OCEAN SPRINGS, MS (WLOX) - The calls signs used in amateur radio operating may sound a bit confusing to some. Ham operator Bill Musa feels it's a reliable and easy way to communicate.
"This gets right back to basics," Musa said. "This is sending emergency information or sends routine information."
Once a week, Musa and five ham operators take turns working out of the message center at Ocean Springs City Hall. Musa said he usually gives the radio a test run, and he sends a message over the air waves.
"We want to make sure the equipment works. You don't want to drag the equipment out of the closet four years from now when we are threatened with a category one hurricane."
Emergency Management Director Kimberlyn Prentice said she is grateful to the city for opening its doors to this operation and buying some of the high tech equipment.

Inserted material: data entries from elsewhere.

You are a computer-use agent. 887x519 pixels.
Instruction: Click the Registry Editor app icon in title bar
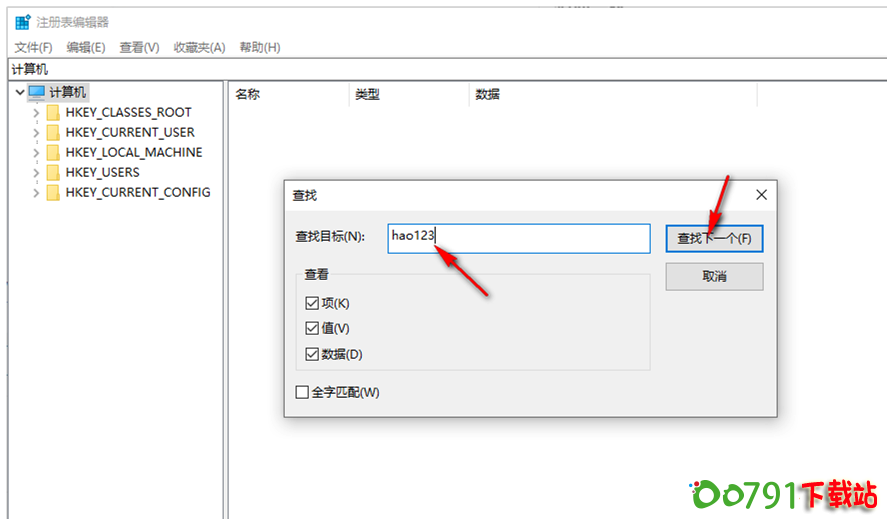click(22, 22)
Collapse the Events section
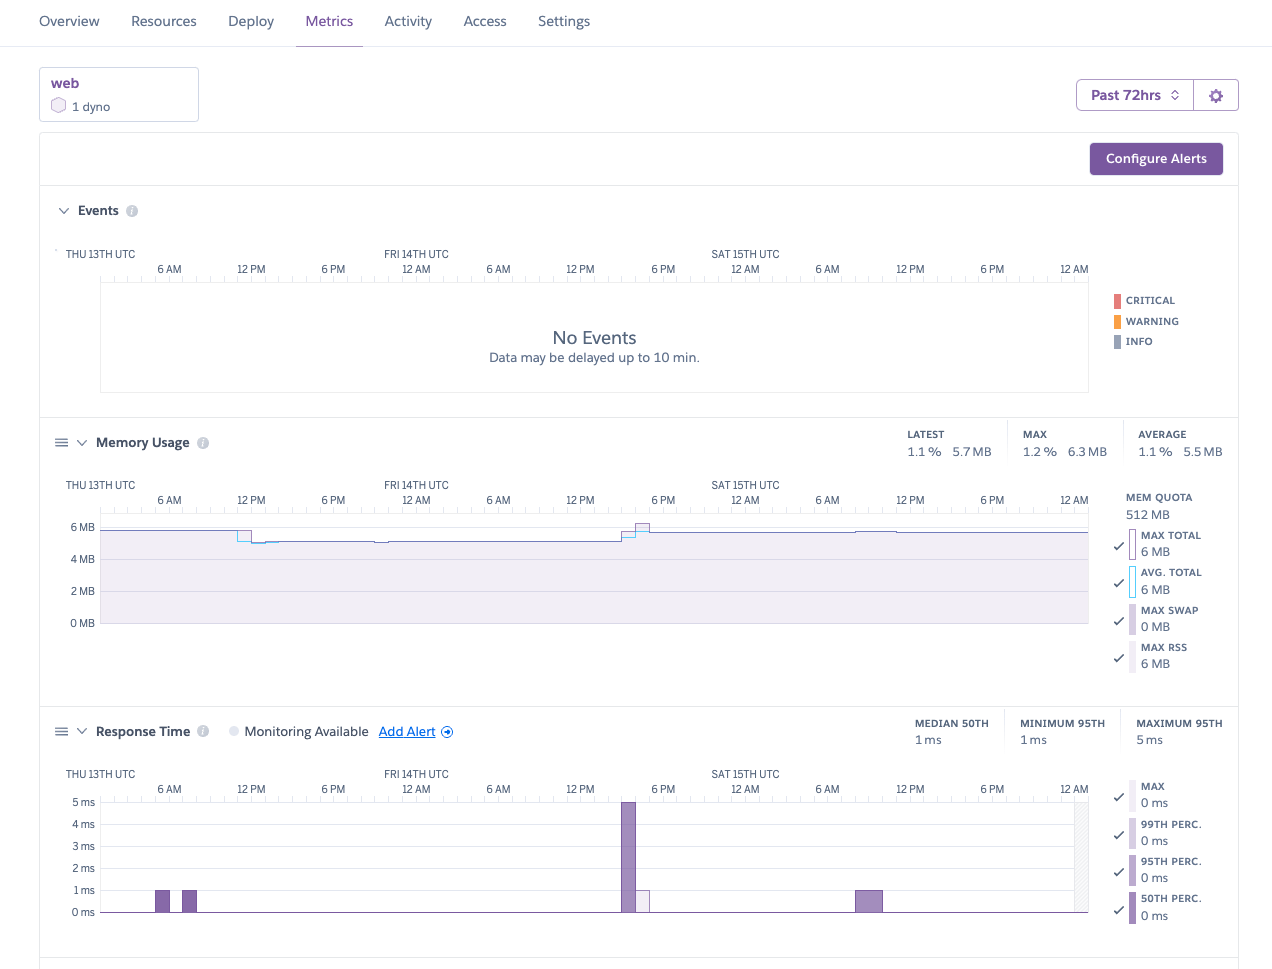 (x=62, y=210)
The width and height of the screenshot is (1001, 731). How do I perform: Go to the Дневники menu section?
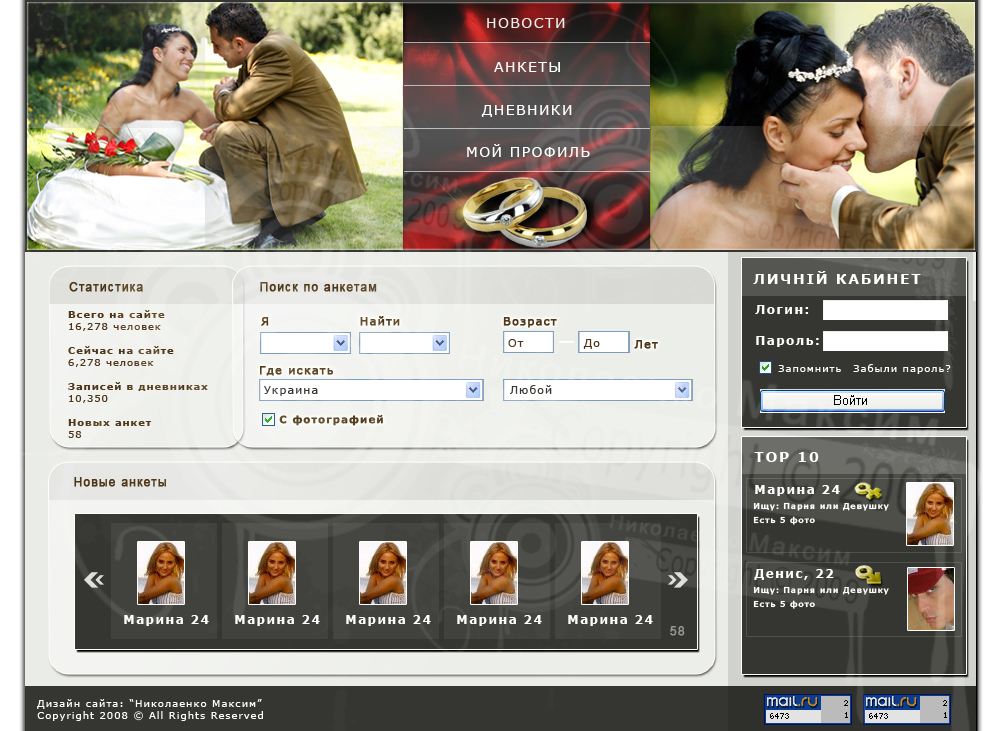[x=527, y=110]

"We have the Cadillac of systems," Prentice said.
When various forms of communication fail, like cell phones, Prentice said citizens have to depend on amateur radios.
"As we discovered with Katrina, cell phones are just as prone to breaking or power disruption as our land lines or electricity."
Prentice and Musa said they're confident Ocean Springs is now equipped to take action during the next large scale emergency. Prentice said the communication equipment cost $4,000, and an Ocean Springs resident donated a tall tower to the city, which will help ham operators transmit messages.